Task to complete: Every entry below should be written out again exactly.

Data supplied:
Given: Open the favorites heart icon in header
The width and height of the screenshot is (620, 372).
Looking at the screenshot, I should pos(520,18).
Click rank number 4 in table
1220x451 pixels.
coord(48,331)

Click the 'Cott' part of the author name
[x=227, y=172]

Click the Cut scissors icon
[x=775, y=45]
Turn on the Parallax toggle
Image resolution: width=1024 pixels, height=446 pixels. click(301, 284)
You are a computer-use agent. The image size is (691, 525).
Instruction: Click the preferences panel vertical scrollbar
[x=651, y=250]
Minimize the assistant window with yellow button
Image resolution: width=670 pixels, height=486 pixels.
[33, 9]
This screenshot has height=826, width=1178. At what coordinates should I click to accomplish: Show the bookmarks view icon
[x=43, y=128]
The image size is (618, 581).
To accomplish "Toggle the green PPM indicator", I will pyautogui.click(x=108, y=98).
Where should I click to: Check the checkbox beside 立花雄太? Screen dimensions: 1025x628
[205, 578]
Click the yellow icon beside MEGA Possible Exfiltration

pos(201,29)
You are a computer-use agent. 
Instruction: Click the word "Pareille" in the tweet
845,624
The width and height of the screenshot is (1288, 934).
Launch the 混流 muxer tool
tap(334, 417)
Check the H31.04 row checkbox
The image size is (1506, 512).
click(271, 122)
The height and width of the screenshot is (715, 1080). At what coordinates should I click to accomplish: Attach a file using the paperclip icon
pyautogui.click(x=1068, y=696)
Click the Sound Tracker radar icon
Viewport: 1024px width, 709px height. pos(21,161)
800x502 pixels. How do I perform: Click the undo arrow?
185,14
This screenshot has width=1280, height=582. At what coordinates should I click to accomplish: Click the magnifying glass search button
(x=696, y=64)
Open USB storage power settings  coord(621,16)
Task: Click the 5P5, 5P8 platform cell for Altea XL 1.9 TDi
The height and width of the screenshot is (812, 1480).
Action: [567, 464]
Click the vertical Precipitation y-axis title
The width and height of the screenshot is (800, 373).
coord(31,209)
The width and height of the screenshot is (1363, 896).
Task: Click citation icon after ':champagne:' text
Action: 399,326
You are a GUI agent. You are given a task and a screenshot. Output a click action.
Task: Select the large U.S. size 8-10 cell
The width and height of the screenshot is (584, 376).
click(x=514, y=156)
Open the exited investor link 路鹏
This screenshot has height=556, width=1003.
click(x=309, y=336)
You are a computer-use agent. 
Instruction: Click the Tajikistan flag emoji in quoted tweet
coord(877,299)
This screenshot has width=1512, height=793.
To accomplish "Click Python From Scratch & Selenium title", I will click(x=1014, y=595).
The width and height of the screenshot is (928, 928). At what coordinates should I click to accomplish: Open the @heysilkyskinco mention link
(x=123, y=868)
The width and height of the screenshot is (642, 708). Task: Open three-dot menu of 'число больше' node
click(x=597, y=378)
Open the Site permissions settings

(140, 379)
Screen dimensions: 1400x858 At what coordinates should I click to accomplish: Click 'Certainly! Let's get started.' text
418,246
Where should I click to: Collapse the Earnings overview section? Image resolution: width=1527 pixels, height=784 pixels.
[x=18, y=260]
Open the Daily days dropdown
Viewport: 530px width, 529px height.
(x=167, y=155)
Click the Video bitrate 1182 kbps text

The completed task:
Given: Open the favorites heart icon in header
The width and height of the screenshot is (620, 372).
Looking at the screenshot, I should pos(520,18).
Click rank number 4 in table
1220x451 pixels.
coord(48,331)

Click the 'Cott' part of the author name
[x=227, y=172]

Click the Cut scissors icon
[x=775, y=45]
Turn on the Parallax toggle
Image resolution: width=1024 pixels, height=446 pixels. click(301, 284)
You are a computer-use agent. The image size is (691, 525).
Instruction: Click the preferences panel vertical scrollbar
[x=651, y=250]
Minimize the assistant window with yellow button
Image resolution: width=670 pixels, height=486 pixels.
[33, 9]
This screenshot has height=826, width=1178. At what coordinates should I click to accomplish: Show the bookmarks view icon
[x=43, y=128]
The image size is (618, 581).
To accomplish "Toggle the green PPM indicator", I will pyautogui.click(x=108, y=98).
Where should I click to: Check the checkbox beside 立花雄太? Screen dimensions: 1025x628
[205, 578]
Click the yellow icon beside MEGA Possible Exfiltration

pos(201,29)
You are a computer-use agent. 
Instruction: Click the word "Pareille" in the tweet
845,624
The width and height of the screenshot is (1288, 934).
Launch the 混流 muxer tool
tap(334, 417)
Check the H31.04 row checkbox
The image size is (1506, 512).
click(271, 122)
The height and width of the screenshot is (715, 1080). At what coordinates should I click to accomplish: Attach a file using the paperclip icon
pyautogui.click(x=1068, y=696)
Click the Sound Tracker radar icon
Viewport: 1024px width, 709px height. pos(21,161)
800x502 pixels. How do I perform: Click the undo arrow?
185,14
This screenshot has width=1280, height=582. At what coordinates should I click to accomplish: Click the magnifying glass search button
(x=696, y=64)
Open USB storage power settings  coord(621,16)
Task: Click the 5P5, 5P8 platform cell for Altea XL 1.9 TDi
The height and width of the screenshot is (812, 1480).
Action: [567, 464]
Click the vertical Precipitation y-axis title
The width and height of the screenshot is (800, 373).
coord(31,209)
The width and height of the screenshot is (1363, 896).
Task: Click citation icon after ':champagne:' text
Action: 399,326
You are a GUI agent. You are given a task and a screenshot. Output a click action.
Task: Select the large U.S. size 8-10 cell
The width and height of the screenshot is (584, 376).
click(x=514, y=156)
Open the exited investor link 路鹏
This screenshot has height=556, width=1003.
click(x=309, y=336)
You are a computer-use agent. 
Instruction: Click the Tajikistan flag emoji in quoted tweet
coord(877,299)
This screenshot has width=1512, height=793.
To accomplish "Click Python From Scratch & Selenium title", I will click(x=1014, y=595).
The width and height of the screenshot is (928, 928). At what coordinates should I click to accomplish: Open the @heysilkyskinco mention link
(x=123, y=868)
The width and height of the screenshot is (642, 708). Task: Open three-dot menu of 'число больше' node
click(x=597, y=378)
Open the Site permissions settings

(140, 379)
Screen dimensions: 1400x858 At what coordinates should I click to accomplish: Click 'Certainly! Let's get started.' text
418,246
Where should I click to: Collapse the Earnings overview section? Image resolution: width=1527 pixels, height=784 pixels.
[x=18, y=260]
Open the Daily days dropdown
Viewport: 530px width, 529px height.
(x=167, y=155)
Click the Video bitrate 1182 kbps text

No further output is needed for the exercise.